What Do You Say In The Face Of Death?
As many of you know, my ministry partner of six years, Pastor Ed, passed away last week. This wasn't unexpected, but the last few months progressed very rapidly. I wasn't there when I probably should have been.
In April of 2020, after many years of on and off struggles between us, I was dismissed as "my services were no longer required" and I never went back. I was hurt, especially over the pettiness that the final rift was over. I had seen this same act played out over and over by Pastor Ed. The problem was that he never learned how to build and maintain relationships, not with his wives, his kids, his volunteers, or area churches. Whenever someone would get too close he would push them away.
That being what it was, I had the opportunity to possibly visit him in his last week. I sent a message to his wife, asking permission to come to visit him, and I never got a response back. I don't feel bad because he wouldn't return any of the calls from his children either.
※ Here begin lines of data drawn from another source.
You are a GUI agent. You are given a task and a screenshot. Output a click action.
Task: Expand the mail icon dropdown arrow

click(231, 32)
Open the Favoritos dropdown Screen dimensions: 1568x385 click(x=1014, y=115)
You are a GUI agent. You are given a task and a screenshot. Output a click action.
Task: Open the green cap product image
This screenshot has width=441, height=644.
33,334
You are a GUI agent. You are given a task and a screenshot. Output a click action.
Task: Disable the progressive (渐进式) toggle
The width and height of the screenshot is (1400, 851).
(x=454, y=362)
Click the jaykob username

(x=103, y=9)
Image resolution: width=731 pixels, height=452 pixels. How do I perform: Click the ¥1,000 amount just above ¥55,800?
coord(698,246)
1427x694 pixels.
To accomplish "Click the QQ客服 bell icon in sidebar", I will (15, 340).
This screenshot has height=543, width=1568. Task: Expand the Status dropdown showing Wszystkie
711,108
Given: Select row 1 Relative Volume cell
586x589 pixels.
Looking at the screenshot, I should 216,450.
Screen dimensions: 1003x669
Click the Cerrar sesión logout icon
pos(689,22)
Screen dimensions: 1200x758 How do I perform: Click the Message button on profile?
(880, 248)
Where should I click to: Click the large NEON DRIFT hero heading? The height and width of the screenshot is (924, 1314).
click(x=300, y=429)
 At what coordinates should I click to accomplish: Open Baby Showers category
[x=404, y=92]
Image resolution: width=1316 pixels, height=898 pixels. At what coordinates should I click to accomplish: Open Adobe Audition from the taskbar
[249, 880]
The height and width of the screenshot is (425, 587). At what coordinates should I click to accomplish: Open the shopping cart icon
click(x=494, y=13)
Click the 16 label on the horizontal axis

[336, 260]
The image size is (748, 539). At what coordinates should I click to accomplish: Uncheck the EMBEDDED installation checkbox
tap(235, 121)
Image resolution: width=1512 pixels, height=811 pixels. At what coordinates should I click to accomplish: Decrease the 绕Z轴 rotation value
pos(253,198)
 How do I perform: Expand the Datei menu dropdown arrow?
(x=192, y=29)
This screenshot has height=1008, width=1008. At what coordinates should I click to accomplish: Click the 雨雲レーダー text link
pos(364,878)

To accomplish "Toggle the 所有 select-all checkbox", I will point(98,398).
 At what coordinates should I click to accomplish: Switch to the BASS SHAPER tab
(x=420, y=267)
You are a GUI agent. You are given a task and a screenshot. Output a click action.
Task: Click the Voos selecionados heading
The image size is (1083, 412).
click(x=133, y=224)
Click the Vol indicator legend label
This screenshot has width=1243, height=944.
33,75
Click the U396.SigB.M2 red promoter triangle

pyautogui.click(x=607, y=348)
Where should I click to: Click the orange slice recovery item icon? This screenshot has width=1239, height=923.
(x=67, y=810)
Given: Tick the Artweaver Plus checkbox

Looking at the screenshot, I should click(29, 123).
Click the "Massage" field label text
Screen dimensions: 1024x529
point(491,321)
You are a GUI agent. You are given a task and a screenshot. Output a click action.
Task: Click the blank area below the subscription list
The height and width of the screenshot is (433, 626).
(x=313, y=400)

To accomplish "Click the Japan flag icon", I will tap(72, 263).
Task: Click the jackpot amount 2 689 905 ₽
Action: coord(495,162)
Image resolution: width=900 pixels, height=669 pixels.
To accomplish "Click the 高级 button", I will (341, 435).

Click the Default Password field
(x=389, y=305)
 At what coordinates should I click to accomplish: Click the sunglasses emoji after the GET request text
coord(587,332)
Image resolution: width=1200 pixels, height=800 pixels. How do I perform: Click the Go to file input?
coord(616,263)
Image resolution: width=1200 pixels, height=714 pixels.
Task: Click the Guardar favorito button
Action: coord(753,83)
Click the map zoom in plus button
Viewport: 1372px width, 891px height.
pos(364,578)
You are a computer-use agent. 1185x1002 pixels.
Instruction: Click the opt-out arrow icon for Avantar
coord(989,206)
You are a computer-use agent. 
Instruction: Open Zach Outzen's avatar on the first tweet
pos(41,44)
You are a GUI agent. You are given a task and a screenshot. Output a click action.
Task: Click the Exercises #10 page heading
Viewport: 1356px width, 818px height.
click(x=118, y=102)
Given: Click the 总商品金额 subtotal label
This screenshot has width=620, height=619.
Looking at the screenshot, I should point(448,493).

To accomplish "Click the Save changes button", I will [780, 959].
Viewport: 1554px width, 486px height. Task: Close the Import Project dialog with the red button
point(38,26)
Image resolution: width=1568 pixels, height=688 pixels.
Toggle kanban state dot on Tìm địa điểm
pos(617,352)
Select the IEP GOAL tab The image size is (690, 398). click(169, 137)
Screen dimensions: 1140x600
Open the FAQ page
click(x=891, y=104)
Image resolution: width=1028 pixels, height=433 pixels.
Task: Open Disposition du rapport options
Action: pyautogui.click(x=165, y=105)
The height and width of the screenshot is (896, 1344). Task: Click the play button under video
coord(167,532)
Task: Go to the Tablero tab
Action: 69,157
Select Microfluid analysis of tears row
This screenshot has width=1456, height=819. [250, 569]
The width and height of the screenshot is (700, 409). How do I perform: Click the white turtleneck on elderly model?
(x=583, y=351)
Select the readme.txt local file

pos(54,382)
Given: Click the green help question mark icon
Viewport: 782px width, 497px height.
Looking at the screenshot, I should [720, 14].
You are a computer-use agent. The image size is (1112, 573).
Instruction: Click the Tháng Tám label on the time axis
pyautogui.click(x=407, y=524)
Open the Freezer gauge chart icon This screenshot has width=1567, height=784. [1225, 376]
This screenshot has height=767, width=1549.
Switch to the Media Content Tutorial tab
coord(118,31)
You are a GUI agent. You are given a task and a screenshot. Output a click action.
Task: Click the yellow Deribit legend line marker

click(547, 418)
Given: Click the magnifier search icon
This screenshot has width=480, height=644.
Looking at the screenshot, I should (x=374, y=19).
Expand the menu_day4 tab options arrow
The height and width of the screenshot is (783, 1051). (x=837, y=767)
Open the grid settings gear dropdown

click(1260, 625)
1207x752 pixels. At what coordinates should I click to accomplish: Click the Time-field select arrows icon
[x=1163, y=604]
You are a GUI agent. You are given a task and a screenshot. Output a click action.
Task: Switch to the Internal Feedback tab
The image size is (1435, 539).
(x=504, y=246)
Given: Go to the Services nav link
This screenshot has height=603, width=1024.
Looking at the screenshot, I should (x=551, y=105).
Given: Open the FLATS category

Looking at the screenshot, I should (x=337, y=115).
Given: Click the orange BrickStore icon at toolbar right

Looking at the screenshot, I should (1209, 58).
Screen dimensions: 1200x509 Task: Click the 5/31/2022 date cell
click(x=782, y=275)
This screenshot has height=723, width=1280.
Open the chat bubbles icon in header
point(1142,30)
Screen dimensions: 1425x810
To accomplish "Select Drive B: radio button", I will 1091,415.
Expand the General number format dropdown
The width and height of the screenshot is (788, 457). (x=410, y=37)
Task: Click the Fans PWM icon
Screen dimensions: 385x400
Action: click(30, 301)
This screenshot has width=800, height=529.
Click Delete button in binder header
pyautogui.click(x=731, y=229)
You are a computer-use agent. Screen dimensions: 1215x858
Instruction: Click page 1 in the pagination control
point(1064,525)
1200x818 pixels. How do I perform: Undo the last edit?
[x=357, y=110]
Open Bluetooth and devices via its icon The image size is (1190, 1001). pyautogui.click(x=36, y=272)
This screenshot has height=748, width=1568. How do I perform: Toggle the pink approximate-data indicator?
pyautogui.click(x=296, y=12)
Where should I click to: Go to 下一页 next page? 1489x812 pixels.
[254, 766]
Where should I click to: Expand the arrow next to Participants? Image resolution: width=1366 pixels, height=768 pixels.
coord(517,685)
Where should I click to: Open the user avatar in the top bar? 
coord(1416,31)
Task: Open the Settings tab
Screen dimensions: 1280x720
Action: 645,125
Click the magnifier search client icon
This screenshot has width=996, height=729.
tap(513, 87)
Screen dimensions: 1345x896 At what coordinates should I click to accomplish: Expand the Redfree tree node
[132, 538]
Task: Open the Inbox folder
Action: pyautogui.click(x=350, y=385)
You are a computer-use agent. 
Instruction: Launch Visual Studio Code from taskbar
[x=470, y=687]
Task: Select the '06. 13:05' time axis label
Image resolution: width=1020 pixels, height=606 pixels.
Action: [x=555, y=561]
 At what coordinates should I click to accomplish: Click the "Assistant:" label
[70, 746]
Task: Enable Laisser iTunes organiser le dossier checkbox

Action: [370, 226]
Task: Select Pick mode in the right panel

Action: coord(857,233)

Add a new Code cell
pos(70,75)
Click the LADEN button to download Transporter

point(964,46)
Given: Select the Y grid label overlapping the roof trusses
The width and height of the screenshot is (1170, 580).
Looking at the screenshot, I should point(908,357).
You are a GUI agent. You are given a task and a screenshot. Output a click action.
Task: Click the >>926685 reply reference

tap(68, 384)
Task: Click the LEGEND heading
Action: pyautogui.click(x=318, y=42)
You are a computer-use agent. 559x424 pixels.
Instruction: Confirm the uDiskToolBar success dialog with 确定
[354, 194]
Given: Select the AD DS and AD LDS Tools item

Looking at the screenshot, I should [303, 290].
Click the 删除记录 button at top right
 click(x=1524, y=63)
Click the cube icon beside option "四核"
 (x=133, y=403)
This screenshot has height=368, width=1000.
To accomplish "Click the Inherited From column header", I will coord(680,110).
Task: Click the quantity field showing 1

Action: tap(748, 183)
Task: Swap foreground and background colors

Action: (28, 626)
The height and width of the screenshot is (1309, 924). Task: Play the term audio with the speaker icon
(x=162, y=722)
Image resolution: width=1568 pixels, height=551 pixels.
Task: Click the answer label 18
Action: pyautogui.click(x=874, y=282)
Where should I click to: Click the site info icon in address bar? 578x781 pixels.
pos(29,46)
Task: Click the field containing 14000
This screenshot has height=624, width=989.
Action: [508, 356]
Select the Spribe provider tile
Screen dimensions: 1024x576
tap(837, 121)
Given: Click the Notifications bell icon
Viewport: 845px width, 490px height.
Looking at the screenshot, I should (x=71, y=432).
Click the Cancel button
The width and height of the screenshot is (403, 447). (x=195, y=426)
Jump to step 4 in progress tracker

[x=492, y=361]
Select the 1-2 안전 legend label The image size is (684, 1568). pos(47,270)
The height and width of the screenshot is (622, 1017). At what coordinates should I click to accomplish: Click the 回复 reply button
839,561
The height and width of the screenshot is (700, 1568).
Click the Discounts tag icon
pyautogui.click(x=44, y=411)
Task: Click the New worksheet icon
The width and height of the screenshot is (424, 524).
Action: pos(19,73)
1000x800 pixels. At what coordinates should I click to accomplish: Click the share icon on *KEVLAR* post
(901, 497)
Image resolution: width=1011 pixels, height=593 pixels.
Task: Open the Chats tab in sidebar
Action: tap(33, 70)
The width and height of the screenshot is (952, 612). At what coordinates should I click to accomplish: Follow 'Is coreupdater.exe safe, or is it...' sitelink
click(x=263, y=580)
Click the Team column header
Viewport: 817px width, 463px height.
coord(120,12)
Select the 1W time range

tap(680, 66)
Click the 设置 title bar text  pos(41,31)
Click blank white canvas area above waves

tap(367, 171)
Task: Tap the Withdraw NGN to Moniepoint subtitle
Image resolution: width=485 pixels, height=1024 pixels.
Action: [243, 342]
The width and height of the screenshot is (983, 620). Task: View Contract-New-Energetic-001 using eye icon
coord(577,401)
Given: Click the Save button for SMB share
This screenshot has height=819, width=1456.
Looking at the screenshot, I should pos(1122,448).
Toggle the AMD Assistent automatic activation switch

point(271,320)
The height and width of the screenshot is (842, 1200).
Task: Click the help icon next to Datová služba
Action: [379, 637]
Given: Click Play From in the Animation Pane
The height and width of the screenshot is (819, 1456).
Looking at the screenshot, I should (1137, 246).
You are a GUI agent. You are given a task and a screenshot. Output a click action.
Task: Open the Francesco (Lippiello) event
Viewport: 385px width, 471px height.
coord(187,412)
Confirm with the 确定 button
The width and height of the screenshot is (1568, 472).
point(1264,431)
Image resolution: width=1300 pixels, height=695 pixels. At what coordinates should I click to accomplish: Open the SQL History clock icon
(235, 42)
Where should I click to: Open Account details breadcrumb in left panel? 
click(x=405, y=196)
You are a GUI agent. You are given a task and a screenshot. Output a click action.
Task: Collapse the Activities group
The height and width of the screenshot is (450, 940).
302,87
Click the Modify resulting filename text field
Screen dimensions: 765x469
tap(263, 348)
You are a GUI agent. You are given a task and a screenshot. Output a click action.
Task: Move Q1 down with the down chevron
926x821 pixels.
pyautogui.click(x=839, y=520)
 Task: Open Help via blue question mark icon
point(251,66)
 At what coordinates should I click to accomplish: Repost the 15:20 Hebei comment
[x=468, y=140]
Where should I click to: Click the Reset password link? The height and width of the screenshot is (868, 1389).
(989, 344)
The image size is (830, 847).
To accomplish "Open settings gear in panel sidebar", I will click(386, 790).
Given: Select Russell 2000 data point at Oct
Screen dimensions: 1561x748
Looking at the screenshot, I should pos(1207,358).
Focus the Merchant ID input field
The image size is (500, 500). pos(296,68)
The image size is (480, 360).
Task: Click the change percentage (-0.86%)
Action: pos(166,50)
The question that I want to address today is, "What do you say in the face of death?"
As an aspiring pastor, I get called on to visit people fairly frequently. It's easy to visit someone who is sick because you always end with "get well soon, and we'll see you later". What could I possibly say to someone who is not going to get well, and we will probably not see again in this lifetime?
I have watched some interviews with those who volunteer with hospice, as well as some pastors who are much more seasoned than me, and there are a few things that you can say to encourage those in their last chapter of life.
1. Thank You
Thanking the dying person for what they've contributed to you, to their family, and to their community is very important, and the more specific you could be the better.
2. I'm Sorry
If there is anything that needs to be resolved between you and the one dying, now is the time to let it go and let them know that you've let it go.
3. I love you
This may seem awkward or even embarrassing, but if you were ever going to let this person know that you love them and care about them and that they were important to you, now is the time.
4. God bless you
This is an appropriate way for a Christian to say goodby to another Christian. Goodbye implies that we will never see each other again, but that isn't true. We will be reunited again in the Kingdom of heaven.
The following Passage from Isaiah was written to a people in exile who would one day return to their promised land, but it is also appropriate for those who are following Jesus through a difficult time, especially with their death on the horizon.
And though the Lord give you the bread of adversity and the water of affliction, yet your Teacher will not hide himself anymore, but your eyes shall see your Teacher. And your ears shall hear a word behind you, saying, “This is the way, walk in it,” when you turn to the right or when you turn to the left. Isaiah 30:20-21
If I could do it over...
If I had the chance to do it over, I would have just shown up to see Pastor Ed one more time, and I would have told him;
Pastor Ed, I want to thank you for the opportunity to serve with you when so many other organizations would have passed me over. Thank you for teaching me how to accept forgiveness during a heavy time in my life.
I'm sorry that I didn't fight to keep our friendship going even after such a disappointing break in our ministry. I'm sorry that I refused to help your ministry out when you sent people to ask for me. I was a stubborn fool.
Pastor Ed, I love you. Not because you're lovable, but because Jesus loves you in the same way he loves me, and we should never have become divided.
God bless you Pastor Ed. I wish I could tell you what this leg of your journey would be like, but no one living can explain what the next step looks like. I want you to know that we will be together again someday and it will be more wonderful that anything we experienced here.
Those words will never be said because it's too late, but hopefully, this short post will help you encourage those who are dying and that you won't be afraid of what to say to them when they need encouragement the most.